-------- Data to process

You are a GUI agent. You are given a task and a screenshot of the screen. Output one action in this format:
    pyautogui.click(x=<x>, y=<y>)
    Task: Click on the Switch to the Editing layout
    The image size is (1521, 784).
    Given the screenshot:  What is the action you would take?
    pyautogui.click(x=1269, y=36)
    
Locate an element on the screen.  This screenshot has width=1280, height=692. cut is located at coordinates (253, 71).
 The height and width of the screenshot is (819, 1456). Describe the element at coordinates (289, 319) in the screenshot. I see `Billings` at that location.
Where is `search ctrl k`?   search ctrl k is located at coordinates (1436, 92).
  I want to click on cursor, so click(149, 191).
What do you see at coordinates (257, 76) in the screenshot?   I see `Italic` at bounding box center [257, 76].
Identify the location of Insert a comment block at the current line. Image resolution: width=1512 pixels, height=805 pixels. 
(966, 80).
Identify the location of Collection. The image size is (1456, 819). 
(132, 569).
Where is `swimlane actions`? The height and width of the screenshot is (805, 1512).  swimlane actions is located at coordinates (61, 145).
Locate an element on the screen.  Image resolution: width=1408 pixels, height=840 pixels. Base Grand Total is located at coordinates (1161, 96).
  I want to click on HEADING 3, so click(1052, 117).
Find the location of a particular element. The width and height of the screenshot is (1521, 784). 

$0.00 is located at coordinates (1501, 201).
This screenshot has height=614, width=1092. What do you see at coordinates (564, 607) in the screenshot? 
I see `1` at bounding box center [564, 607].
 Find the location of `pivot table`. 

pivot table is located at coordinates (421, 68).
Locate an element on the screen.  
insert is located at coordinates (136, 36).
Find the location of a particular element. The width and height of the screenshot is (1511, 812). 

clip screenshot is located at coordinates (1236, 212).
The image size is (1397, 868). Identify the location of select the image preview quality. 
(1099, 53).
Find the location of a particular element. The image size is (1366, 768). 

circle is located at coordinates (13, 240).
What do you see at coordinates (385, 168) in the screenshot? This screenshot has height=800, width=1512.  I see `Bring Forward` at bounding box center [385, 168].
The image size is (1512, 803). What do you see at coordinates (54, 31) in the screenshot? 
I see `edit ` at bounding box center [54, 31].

----------------

• Problem to work on
Swap "particular element" for "specific element" in the lines from the one containing "screenshot is (1521, 784)." through the end of the material. Return only those lines, with everything else unchanged.

• Full answer
Find the location of a specific element. The width and height of the screenshot is (1521, 784). 

$0.00 is located at coordinates (1501, 201).
This screenshot has height=614, width=1092. What do you see at coordinates (564, 607) in the screenshot? 
I see `1` at bounding box center [564, 607].
 Find the location of `pivot table`. 

pivot table is located at coordinates (421, 68).
Locate an element on the screen.  
insert is located at coordinates (136, 36).
Find the location of a specific element. The width and height of the screenshot is (1511, 812). 

clip screenshot is located at coordinates (1236, 212).
The image size is (1397, 868). Identify the location of select the image preview quality. 
(1099, 53).
Find the location of a specific element. The image size is (1366, 768). 

circle is located at coordinates (13, 240).
What do you see at coordinates (385, 168) in the screenshot? This screenshot has height=800, width=1512.  I see `Bring Forward` at bounding box center [385, 168].
The image size is (1512, 803). What do you see at coordinates (54, 31) in the screenshot? 
I see `edit ` at bounding box center [54, 31].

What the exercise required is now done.